Monday 29 June 2015

Sunny winter's day, with consequences.

Am realising my trek along the path of my new relationship is not going to be simple, and not always easy. I have to readjust my thinking, and certainly become supersensitive to his needs at this delicate stage of his life. Losing a life partner after forty years needs some time to recover from, and this is the real situation. Patience and sensitivity are my by-words, but 'never give up' is my motto!
My first view in the morning..

Footy final on front page..

Anita arrives for her Mocha..

An Aussie visitor Maxine, with her 'fluffy'

On June 27, 2015 it seems that the Euro died. Well this is how Greece sees it on the verge of total economic exclusion, not being able to repay any of its 1.6 billion Euro debt to the Common Market. Britain is no doubt smiling that it hasn't changed its currency although who knows who will be bailed out at the last moment. There are many billionaires in the world today who could come to the aid of an ailing country, but of course they don't want to. 

Europe is in a sad state there is no doubt. Last light at my Waiata group a newly arived German, intelligent, skilled and escaping from an economically unsound Europe, is so happy to have this antipodean island with something to offer him, even if it is just a three month working visa. He wants to stay here, there is no doubt about that.

I have broken my promise to stay silent with Y as I thought this was the best way to go, but I gave in and wrote him a short email saying please write me a note to say he is OK. He is being totally silent which is always difficult, especially when one is a communicator. I will patiently wait to see if he replies or not. Of course there is always the possibility he is not reading his emails these days!

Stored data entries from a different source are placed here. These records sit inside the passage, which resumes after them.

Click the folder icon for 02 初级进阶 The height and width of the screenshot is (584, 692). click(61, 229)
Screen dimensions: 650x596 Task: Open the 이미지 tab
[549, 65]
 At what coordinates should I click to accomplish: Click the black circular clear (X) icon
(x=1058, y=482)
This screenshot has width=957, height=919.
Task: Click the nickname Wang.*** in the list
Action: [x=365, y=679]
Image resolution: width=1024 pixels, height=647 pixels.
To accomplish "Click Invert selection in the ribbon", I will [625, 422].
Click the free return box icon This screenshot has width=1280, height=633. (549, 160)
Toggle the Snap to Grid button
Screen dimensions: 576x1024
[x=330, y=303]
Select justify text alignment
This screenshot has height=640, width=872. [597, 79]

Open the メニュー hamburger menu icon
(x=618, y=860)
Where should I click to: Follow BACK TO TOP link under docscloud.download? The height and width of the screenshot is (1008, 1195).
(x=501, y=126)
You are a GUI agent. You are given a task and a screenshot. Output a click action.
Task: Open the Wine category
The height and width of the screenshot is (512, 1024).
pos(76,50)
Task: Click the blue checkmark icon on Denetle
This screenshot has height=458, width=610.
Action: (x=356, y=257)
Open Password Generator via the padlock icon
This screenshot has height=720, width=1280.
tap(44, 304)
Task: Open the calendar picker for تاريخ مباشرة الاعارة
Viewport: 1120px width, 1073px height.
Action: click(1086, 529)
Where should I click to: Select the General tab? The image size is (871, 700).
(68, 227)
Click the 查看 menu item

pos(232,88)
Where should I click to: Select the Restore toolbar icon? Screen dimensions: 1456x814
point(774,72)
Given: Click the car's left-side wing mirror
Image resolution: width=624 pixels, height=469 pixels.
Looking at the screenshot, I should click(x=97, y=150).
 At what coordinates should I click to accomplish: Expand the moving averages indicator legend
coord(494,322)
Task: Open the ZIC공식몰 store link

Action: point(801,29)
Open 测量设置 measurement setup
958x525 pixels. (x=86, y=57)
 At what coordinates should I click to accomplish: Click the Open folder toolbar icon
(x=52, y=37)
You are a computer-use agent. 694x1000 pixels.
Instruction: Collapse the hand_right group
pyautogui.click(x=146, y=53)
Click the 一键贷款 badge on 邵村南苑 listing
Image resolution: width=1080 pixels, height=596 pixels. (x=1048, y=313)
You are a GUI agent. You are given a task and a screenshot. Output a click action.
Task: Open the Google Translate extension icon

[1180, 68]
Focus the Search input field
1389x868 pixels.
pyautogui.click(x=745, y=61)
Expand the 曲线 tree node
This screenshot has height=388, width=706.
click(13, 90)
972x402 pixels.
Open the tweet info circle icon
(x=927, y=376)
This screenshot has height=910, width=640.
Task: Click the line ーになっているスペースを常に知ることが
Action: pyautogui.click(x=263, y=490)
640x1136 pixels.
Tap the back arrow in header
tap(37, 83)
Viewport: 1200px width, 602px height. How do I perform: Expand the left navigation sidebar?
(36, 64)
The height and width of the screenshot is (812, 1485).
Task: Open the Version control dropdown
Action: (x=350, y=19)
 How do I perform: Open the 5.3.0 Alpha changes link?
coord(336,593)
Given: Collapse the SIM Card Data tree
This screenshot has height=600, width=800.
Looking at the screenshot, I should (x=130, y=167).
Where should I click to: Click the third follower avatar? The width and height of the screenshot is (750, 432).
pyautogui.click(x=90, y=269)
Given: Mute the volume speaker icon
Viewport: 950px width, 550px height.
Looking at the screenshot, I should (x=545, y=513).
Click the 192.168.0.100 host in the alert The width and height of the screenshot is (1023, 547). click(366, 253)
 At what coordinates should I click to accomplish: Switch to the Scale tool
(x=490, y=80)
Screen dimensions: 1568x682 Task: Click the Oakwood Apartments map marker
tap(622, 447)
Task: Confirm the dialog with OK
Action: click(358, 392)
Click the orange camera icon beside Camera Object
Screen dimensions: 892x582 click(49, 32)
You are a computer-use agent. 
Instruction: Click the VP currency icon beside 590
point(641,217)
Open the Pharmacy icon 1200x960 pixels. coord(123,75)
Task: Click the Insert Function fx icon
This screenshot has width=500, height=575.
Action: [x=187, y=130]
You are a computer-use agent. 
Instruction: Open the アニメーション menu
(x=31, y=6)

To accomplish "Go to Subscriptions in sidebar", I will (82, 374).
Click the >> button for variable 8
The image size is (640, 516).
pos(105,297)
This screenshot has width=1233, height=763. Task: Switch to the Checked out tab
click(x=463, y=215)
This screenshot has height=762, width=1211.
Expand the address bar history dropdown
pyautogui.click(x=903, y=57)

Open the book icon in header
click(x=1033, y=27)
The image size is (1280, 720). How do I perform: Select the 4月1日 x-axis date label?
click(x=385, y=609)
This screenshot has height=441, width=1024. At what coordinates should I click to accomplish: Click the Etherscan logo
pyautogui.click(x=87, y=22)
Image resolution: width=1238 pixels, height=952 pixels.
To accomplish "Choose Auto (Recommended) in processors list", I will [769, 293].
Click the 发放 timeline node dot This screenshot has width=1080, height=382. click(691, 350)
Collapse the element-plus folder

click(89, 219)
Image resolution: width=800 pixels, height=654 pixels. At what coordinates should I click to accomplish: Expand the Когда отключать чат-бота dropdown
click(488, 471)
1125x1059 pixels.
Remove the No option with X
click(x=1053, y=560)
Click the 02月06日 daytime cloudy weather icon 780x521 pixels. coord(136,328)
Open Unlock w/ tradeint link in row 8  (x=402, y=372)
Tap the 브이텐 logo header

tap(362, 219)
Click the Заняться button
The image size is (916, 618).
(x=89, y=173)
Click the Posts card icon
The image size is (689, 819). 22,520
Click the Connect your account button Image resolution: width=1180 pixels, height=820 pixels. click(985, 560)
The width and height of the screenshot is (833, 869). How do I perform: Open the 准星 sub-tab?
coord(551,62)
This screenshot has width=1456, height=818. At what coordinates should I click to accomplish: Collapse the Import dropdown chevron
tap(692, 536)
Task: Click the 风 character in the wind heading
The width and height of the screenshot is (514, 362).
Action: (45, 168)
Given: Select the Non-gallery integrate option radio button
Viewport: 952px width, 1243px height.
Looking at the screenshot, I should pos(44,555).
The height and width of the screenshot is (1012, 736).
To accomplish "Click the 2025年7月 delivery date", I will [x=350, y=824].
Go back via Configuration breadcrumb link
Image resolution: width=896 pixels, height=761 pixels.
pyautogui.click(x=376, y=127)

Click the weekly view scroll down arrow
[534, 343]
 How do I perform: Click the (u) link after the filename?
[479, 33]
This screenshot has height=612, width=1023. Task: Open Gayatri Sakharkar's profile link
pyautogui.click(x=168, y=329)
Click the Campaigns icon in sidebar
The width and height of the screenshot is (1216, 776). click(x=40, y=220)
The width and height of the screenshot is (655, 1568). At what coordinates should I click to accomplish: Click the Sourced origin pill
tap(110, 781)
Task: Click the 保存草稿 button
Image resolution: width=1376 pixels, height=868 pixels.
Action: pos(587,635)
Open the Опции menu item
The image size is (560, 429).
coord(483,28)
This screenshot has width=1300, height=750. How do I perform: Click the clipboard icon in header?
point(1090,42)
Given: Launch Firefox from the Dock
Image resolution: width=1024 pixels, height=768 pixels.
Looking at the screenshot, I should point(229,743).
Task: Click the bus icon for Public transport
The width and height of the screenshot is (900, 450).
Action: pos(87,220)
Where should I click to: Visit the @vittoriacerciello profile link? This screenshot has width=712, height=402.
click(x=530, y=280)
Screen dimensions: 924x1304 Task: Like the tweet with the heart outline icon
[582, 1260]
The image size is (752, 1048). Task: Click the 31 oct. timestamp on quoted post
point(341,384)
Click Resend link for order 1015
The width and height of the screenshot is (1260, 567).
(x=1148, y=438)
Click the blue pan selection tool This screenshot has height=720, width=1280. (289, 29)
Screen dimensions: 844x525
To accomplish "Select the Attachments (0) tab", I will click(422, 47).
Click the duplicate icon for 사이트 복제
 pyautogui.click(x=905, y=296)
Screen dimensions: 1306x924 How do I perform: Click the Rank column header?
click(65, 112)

Anyway, all will be revealed in the fullness of time, and I am happy to be back in this sunny and friendly city.

Four hours later and all has been revealed. My email to Y prompted the reply I needed to hear although it was a terminal one. Meaning that it's over, splatcch, kaput! The fragility I knew was there was more than just that, he is unable to relate on a normal level, still being in the throes of grief and loss. 

But this was more than a just a fling. It was something that had to happen, for both of us. For me it was to decide to stay in Wellie, yay! 
And for him, well, time will tell what Y will take away from it, as it was his call, not mine. All I can say is, 'May the blessings be'. 

Now on with my uncomplicated and single life in Wellie and I wish him all the best.